Zu Ihrer Frage b: Eine perfekte Lösung dafür gibt es nicht. Es kann aber hilfreich sein, die meist in Anzeigen stehende Kontaktadresse anzurufen und die Frage ganz offen anzusprechen. Der Partner am Telefon wird Ihnen nicht gern verraten, wie hoch sein Spielraum reicht, aber wenn Sie ihm Ihr Ist-Gehalt nenne, wird er – noch unverbindlich – eine Aussage dazu machen, ob Sie damit für ihn noch bezahlbar oder schon zu teuer sind.
Solange Sie ohne konkreten Druck aus völlig ungekündigter Position operieren, ist eine ganz solide Vorgehensweise etwa jene, bei der Sie schreiben (natürlich in ganzen Sätzen formuliert):
„Bin erfahrener Projektleiter der XY-Technik, mit entsprechender fachlicher Ausrichtung vom Studium an; suche wegen fehlender neuer Projekte in meinem Fachgebiet eine neue Herausforderung als Projektleiter; mein Einkommen beträgt ca.
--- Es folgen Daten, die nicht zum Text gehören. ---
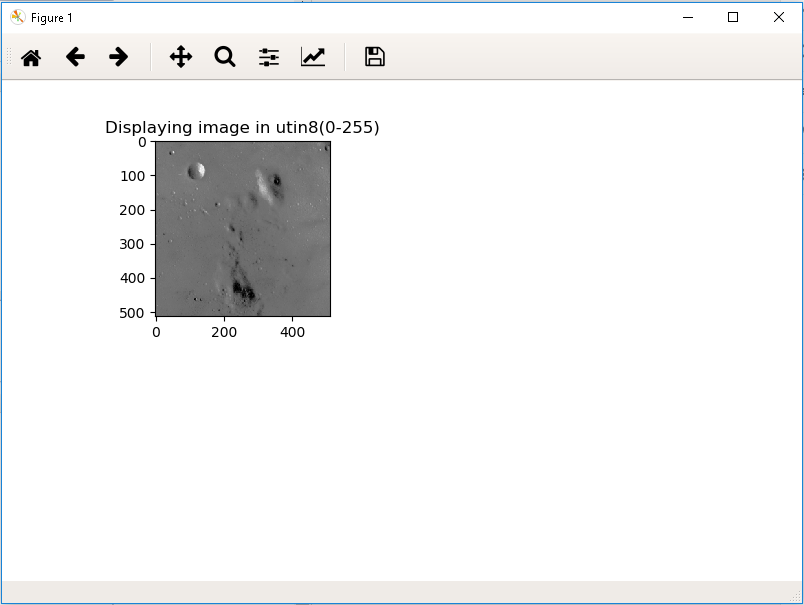Activate the Pan/Zoom tool
This screenshot has height=605, width=804.
point(180,57)
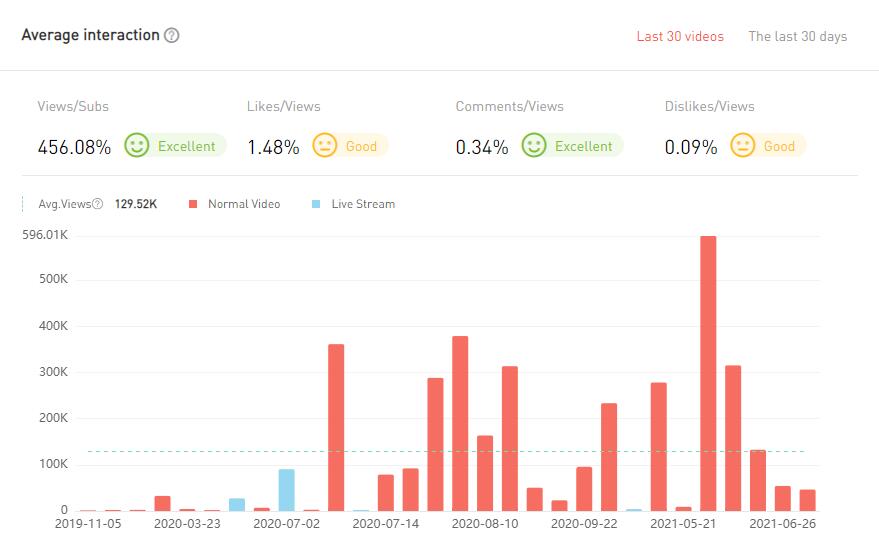Screen dimensions: 879x549
Task: Click green smiley next to Views/Subs
Action: [137, 146]
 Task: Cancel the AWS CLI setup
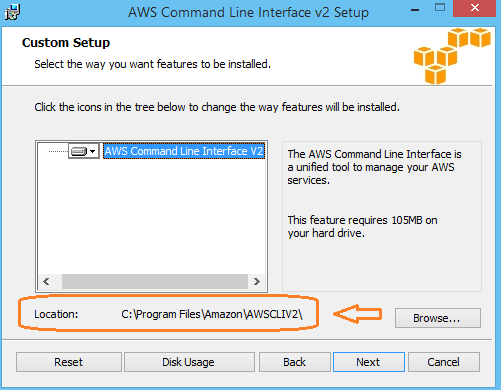click(x=444, y=362)
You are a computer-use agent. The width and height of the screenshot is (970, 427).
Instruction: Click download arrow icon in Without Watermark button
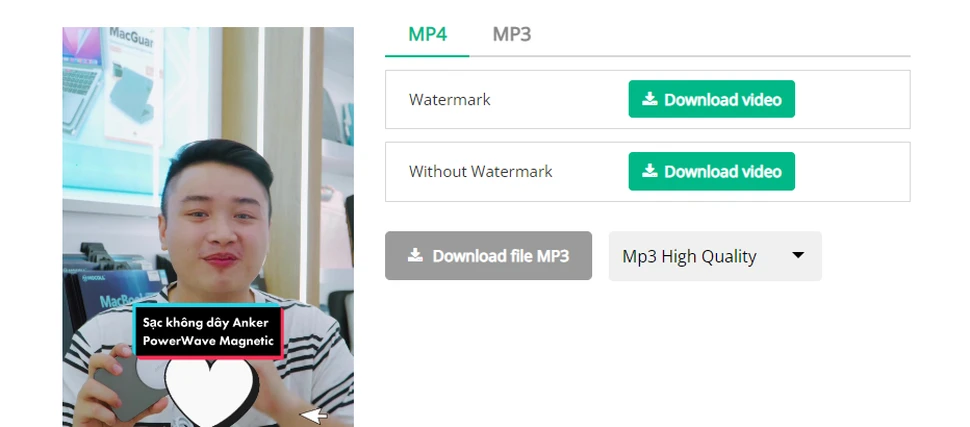pyautogui.click(x=650, y=171)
XX.000 EUR, für mich entscheidend sind jedoch Aufgabenstellung und betriebliches Umfeld.“
Wer Sie daraufhin zur Vorstellung einlädt, hat die Gehaltsgrößenordnung (meist + einer angemessenen Steigerung von 10 – 15%) akzeptiert. Wenn Sie daraufhin unangenehm oft nicht eingeladen werden, kann es am Gehalt liegen. Sie rechnen dann Ihr Ist noch einmal nach – geben 5-10.000 EUR weniger an und warten auf die Reaktion neuer Empfänger.
Bedenken Sie: Auf Nr. 1 Ihrer Prioritätenliste sollte stehen: eine neue Projektleiterstelle in der Entwicklung meiner Branche. Alles andere sind dann fast schon „Nebenkriegsschauplätze“ auf den nachgeordneten Rangstufen.